* INPUT MATERIAL
═══

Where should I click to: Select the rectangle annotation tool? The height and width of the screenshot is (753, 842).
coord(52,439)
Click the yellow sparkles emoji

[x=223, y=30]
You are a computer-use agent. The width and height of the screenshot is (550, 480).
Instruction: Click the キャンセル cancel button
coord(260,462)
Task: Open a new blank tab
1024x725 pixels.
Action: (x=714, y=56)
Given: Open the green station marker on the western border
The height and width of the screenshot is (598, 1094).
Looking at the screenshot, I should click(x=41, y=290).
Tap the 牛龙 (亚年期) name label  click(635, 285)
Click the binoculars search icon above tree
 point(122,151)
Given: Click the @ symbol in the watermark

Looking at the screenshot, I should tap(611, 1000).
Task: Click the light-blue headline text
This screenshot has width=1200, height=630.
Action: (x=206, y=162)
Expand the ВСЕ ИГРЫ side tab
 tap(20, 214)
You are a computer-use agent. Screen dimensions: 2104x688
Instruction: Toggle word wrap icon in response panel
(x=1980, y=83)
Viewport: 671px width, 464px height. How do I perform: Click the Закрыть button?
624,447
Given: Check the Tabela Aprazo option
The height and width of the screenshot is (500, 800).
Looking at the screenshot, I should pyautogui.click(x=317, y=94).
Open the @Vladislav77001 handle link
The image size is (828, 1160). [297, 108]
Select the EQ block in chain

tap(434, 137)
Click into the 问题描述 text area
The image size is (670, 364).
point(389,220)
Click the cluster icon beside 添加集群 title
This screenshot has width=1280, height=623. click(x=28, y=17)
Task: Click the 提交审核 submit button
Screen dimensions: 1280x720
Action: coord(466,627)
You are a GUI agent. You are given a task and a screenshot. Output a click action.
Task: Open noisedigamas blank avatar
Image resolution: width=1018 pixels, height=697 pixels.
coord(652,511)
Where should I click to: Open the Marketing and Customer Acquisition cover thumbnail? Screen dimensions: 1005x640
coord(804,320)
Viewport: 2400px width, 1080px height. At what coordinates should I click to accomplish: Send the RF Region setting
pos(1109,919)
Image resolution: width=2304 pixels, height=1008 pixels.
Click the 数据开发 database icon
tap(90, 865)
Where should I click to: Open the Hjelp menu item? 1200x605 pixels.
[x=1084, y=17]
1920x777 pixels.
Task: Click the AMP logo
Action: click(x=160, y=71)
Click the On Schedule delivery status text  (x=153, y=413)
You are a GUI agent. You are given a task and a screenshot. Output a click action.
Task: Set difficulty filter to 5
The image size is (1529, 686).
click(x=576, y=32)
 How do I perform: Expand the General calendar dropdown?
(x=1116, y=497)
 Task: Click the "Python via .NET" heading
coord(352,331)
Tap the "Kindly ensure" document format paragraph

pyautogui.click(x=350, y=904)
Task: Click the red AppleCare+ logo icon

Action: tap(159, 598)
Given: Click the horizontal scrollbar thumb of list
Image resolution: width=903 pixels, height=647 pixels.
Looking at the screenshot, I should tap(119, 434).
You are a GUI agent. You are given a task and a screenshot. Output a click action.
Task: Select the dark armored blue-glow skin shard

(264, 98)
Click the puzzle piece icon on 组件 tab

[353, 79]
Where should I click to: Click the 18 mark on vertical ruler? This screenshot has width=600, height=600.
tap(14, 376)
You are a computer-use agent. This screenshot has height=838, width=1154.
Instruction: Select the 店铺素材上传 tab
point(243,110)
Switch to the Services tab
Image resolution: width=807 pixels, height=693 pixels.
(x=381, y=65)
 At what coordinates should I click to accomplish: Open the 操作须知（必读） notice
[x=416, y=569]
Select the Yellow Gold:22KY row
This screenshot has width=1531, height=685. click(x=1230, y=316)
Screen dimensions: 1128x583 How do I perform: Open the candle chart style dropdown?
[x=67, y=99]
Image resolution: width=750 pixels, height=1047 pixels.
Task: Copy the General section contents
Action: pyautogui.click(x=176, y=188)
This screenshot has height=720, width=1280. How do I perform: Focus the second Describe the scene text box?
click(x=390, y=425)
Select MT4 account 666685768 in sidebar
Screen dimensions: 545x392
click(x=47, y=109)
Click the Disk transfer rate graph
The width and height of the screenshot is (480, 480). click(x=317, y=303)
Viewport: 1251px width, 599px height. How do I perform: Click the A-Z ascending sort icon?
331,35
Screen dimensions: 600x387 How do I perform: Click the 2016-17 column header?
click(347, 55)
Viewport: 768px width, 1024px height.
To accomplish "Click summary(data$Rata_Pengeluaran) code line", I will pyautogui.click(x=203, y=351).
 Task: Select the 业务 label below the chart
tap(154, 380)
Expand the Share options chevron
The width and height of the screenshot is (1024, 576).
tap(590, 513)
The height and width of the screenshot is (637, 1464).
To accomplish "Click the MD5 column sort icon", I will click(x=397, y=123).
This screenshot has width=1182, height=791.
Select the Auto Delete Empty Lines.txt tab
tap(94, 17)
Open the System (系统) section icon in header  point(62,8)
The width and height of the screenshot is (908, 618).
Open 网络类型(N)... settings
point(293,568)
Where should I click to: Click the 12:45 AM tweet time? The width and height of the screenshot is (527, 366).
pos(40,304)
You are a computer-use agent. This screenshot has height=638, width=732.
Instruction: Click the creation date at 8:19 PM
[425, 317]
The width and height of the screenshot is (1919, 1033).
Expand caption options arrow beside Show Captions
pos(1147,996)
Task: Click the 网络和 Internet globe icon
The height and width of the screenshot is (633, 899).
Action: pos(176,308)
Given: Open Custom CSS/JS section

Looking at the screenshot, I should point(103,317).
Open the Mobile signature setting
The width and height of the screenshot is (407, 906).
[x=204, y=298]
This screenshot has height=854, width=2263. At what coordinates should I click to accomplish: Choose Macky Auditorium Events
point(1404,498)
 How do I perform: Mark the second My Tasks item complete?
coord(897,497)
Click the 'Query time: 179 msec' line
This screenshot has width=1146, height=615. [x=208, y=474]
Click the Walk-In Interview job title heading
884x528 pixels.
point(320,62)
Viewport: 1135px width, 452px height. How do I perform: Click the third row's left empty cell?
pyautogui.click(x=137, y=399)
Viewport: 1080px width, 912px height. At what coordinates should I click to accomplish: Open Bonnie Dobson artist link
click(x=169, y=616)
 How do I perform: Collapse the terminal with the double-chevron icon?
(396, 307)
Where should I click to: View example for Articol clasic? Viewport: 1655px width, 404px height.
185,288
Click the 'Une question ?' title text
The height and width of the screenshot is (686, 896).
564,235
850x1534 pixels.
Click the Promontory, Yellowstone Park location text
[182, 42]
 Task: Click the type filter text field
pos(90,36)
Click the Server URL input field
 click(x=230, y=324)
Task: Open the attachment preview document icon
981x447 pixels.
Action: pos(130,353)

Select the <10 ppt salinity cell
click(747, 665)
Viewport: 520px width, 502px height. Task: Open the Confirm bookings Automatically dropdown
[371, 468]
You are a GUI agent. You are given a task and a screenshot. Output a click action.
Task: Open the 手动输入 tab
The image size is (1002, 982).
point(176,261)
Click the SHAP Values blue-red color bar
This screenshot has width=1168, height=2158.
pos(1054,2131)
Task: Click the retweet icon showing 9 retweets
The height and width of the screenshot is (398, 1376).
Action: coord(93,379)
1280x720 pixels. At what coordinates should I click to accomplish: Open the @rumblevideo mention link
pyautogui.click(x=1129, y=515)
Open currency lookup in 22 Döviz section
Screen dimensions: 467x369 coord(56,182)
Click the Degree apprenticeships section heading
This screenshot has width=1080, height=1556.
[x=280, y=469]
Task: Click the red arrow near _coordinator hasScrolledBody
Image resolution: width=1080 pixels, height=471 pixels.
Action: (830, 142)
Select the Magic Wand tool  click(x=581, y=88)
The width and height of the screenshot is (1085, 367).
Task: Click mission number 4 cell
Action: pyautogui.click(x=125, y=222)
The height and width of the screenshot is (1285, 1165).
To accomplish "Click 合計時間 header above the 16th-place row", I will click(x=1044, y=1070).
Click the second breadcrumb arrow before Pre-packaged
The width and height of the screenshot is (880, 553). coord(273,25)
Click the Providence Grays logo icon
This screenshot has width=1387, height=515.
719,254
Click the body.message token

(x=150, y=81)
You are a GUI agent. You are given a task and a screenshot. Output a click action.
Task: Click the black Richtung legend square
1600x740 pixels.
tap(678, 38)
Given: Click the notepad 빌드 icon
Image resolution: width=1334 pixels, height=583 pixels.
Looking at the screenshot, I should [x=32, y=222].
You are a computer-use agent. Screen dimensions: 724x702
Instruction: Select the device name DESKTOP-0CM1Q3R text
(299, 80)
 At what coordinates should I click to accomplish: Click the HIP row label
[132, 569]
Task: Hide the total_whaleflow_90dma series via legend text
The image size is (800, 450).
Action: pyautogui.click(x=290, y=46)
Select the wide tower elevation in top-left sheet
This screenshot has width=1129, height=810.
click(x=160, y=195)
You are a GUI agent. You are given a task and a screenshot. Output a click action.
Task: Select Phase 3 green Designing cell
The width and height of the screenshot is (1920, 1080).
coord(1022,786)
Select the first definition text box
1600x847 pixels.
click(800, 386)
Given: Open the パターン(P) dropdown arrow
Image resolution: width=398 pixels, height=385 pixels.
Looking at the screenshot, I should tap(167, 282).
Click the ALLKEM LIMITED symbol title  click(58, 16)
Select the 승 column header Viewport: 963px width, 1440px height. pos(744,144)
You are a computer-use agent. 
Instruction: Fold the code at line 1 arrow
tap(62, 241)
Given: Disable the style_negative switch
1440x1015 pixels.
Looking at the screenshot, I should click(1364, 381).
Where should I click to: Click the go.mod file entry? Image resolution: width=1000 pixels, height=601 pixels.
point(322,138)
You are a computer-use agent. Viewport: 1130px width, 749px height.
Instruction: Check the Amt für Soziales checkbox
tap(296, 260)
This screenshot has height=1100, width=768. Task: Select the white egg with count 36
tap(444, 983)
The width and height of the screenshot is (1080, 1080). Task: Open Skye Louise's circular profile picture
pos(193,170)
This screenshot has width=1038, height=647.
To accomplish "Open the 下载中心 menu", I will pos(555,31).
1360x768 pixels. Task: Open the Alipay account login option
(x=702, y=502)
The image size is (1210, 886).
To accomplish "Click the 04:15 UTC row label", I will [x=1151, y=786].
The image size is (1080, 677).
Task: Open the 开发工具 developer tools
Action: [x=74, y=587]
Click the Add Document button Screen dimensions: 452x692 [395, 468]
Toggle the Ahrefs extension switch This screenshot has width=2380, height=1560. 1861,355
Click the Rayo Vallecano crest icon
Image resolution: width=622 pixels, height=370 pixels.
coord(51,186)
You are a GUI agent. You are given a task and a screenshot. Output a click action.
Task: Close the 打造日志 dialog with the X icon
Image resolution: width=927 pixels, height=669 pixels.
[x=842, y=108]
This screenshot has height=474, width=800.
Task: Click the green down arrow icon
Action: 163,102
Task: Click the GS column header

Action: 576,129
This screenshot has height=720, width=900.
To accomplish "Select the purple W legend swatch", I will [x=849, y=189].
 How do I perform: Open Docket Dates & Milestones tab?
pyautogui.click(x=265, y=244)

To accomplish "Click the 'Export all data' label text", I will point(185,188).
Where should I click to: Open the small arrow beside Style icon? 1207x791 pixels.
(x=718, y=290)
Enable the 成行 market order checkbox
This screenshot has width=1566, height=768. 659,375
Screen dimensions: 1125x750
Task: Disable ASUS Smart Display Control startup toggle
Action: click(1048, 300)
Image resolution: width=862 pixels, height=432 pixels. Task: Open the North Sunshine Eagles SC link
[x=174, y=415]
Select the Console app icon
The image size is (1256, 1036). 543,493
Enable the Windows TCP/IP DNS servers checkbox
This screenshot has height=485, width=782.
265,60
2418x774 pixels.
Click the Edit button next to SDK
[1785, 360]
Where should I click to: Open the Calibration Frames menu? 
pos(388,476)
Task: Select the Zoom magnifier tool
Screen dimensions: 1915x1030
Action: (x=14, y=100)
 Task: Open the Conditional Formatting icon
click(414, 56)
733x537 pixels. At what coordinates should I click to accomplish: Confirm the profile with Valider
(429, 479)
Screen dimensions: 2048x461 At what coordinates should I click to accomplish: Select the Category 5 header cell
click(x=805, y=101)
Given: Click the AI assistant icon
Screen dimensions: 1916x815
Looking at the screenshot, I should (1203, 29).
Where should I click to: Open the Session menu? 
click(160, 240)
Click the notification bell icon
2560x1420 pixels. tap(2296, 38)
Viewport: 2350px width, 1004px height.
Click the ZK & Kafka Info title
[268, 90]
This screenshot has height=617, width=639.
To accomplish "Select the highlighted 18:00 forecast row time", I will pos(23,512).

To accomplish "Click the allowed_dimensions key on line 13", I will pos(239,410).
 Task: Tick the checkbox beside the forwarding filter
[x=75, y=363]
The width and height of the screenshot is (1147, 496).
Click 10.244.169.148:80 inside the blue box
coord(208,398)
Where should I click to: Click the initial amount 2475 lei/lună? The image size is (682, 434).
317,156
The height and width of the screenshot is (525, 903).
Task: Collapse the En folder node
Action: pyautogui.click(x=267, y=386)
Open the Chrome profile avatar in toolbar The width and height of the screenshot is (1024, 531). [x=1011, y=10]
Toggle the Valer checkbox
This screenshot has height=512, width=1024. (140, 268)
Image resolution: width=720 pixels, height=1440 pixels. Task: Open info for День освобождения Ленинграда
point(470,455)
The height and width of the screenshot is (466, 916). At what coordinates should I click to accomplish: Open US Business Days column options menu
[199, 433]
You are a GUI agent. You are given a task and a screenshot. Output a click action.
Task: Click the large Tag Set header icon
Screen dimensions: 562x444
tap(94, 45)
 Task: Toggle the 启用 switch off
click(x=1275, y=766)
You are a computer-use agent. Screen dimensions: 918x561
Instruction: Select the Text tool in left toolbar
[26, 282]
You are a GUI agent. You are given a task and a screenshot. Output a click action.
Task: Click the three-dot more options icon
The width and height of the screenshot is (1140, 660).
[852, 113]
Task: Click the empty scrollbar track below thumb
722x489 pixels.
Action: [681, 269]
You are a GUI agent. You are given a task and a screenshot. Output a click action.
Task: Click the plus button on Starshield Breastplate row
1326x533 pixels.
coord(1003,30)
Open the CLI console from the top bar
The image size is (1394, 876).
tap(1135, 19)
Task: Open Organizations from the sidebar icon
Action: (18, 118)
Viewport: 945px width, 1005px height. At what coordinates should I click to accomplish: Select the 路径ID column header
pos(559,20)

═══

* EXERCISE OBJECTIVE
All lines above that contain "scrollbar" are required in the answer.

* THE ANSWER
Given: Click the horizontal scrollbar thumb of list
Task: Click the empty scrollbar track below thumb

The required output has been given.